China's top-tier hospitals can now clinically translate and charge patients for cell, gene, and gene-editing therapies without going through the country's central drug regulator, an institutional change that adds a second runway to the global map of advanced-medicine development and asks a fresh question: what compresses the bench-to-bed distance for these treatments, central approval or distributed hospital capacity?
The rule, a State Council regulation formally called Order 818, covers clinical research, clinical translation, and clinical application of "biomedical new technologies" whose mechanism sits at the cellular or molecular level. In plain terms, it carves out a defined class of Chinese hospitals, the 3A tier, roughly the 1,700 highest-classified facilities in the country's hospital grading system, concentrated in major cities, and lets them run translational programs and bill patients for the resulting therapies without first registering those therapies with the National Medical Products Administration, or NMPA, the central regulator that ordinarily approves new drugs and biologics.
That distinction matters. Therapies that go the Order 818 route are not approved drugs. They are hospital-delivered clinical translations of biomedical new technologies, charged at the point of care under a separate institutional logic. Cell, gene, and gene-editing therapies are the named categories, and the global advanced-therapy map, long organized around a single assumption, that bench science reaches the bedside through a central regulator's approval, is now visibly plural. China's bet is that hospital-class translational capacity plus point-of-care reimbursement will compress the bench-to-bed distance in a way that central approval has not.

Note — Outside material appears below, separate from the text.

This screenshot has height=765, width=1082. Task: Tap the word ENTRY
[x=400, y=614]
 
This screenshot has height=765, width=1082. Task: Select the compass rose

Place Order 818 against one familiar comparator and the architecture becomes legible. Under the European Union's ATMP regulation, the hospital exemption (Article 3 of Regulation EC No 1394/2007) permits individual member states to authorize advanced therapy use on a named-patient basis within a single hospital, without requiring centralized EMA marketing authorization. The United States, under the 21st Century Cures Act, has established expanded-access and RIGHT-to-try pathways that allow individual patients to receive investigational therapies outside clinical trials. Both are narrow carve-outs for individual patients under carefully controlled conditions. Order 818 is broader in design: it institutionalizes a hospital-led translational pathway with charging rights attached, across a distributed network of 1,700 tertiary facilities, for an entire category of advanced therapies, without requiring central drug registration. The Chinese model is closer to a standing parallel development track than to an exception.
The framework leaves three open questions that matter to anyone watching the field.
First, the boundary. The regulation itself does not yet specify which therapies fall under Order 818 and which remain the NMPA's exclusive domain. The line between a biomedical new technology subject to hospital translation and a drug or biologic subject to central registration will be drawn by boundary delineation guidelines that have not been issued. Until those guidelines land, developers and investors do not have a clean rule for which pathway any given program is supposed to take, and that uncertainty is not theoretical, since the choice of pathway will shape the cost, timeline, and evidence base a therapy must clear before reaching patients.
Second, safety and equity when hospitals charge before central registration. Allowing top-tier hospitals to bill patients for therapies that have not gone through the NMPA's evidence and review process raises the question of who monitors outcomes, who pays when a translation goes wrong, and who carries the long-tail safety data once a therapy is in clinical use. A central registry, a defined adverse-event reporting chain, and a clear channel for moving a hospital-translated therapy into a registration track when evidence supports it are not yet visible in the rule itself.
Third, geography. 3A hospitals are concentrated in Beijing, Shanghai, Guangzhou, and a handful of other major cities. A "second track" that runs only through the highest-tier facilities is, in practice, a second track for patients who live near one of them, and the access benefit will be uneven across regions and income levels until lower-tier hospitals are brought into the framework or parallel capacity is built elsewhere.
The constructive read is that China has added an institutional route, and the global advanced-therapy community now has a testable hypothesis in front of it: whether a hospital-led translational pathway with point-of-care reimbursement can move advanced therapies to patients faster than a central-approval funnel, and at what cost in safety monitoring and equity. The caveats are not footnotes; they are the conditions under which the experiment will be read.
What to watch next is concrete. The boundary delineation guidelines. The first reported adverse events and outcomes from hospital-translated programs. The first moves by NMPA to clarify handoff between the two tracks. The first major therapy that chooses the Order 818 route over a traditional registration filing. Each of those will tell the field whether the second runway is a parallel path or a different destination.